La crise malienne expliquée par le Pr Issa N’Diaye

Mercredi 27 novembre 2019, le professeur Issa N’Diaye a été auditionné par le secrétariat du secteur international du PCF et les membres du collectif Afrique sur la situation économique, politique et sécuritaire au Mali et dans la région sahélienne.

Issa N’Diaye, ancien ministre de l’Éducation du Mali, est un acteur de premier plan du mouvement démocratique de son pays. Il est également un militant associatif, président du Forum Civique qui est un «espace de réflexion et d’action». Il est l’auteur de nombreux articles scientifiques et livres et est régulièrement sollicité par la presse nationale et internationale pour livrer son analyse sur la situation de son pays et de toute la région sahélienne. Ces deux derniers ouvrages* en date, publiés avec le concours de la Fondation Gabriel Péri, sont des chroniques du processus de décomposition de l’État et de la démocratie au Mali.

Au cours de son exposé, Issa N’Diaye a abordé divers aspects de la crise qui secoue le Mali et notamment l’émergence politique des religieux; les accords d’Alger, le projet de révision constitutionnelle et les risques d’ethnicisation des institutions et de l’armée avec la régionalisation envisagée; le dialogue national; les causes de la faiblesse de l’armée malienne; l’intervention militaire française et son arrière-plan stratégique et politique dans le contexte d’un État faible et d’une économie minée par le trafic de drogue; la question de la réforme du franc CFA.

Issa N’Diaye décrit une situation tendue et complexe marquée par l’extension de l’insécurité, des violences à répétition contre des civils, attaques contre les forces armées maliennes et étrangères. Il y a un sentiment d’abandon des populations et d’inefficacité des forces étrangères. D’où le rejet de la force française Barkhane et des troupes de l’ONU par de nombreuses couches de la société. À l’intérieur du pays, des populations érigent des barricades sur les routes pour entraver la circulation de ces troupes. Des marches de protestation sont organisées contre la présence militaire étrangère dans les villes et notamment à Bamako. Des slogans anti-français sont allègrement repris et des figures respectées de la société établissent un lien direct entre l’insécurité et la présence des troupes françaises et onusiennes. L’armée malienne qui est formée depuis plus de cinq ans par des experts européens reste extrêmement faible face aux attaques des groupes armés djihadistes. Ses positions sont attaquées avec à la clé à chaque fois des pertes importantes en vies humaines dans ses rangs.

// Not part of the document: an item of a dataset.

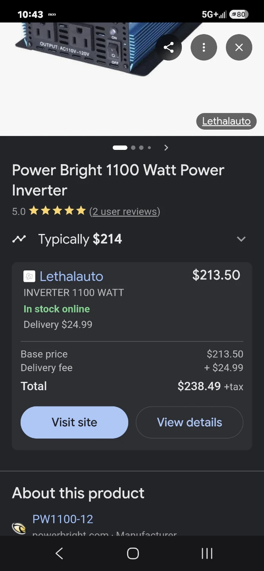Select the second image carousel dot
Screen dimensions: 264x571
point(133,148)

Au nord du Mali, à Kidal, c’est le statu quo: l’État n’y exerce pas sa souveraineté, ce qui amène de nombreux Maliens à soupçonner une complicité entre les forces françaises et les mouvements armés touaregs. Issa N’Diaye estime que l’accord d’Alger est rejeté par les populations, alors que les pressions de la France et de l’ONU pour son application sont de plus en plus fortes. De son point de vue, cet accord, s’il est appliqué en l’état, aura pour conséquence de conduire à la partition du pays sur des bases ethnico régionalistes.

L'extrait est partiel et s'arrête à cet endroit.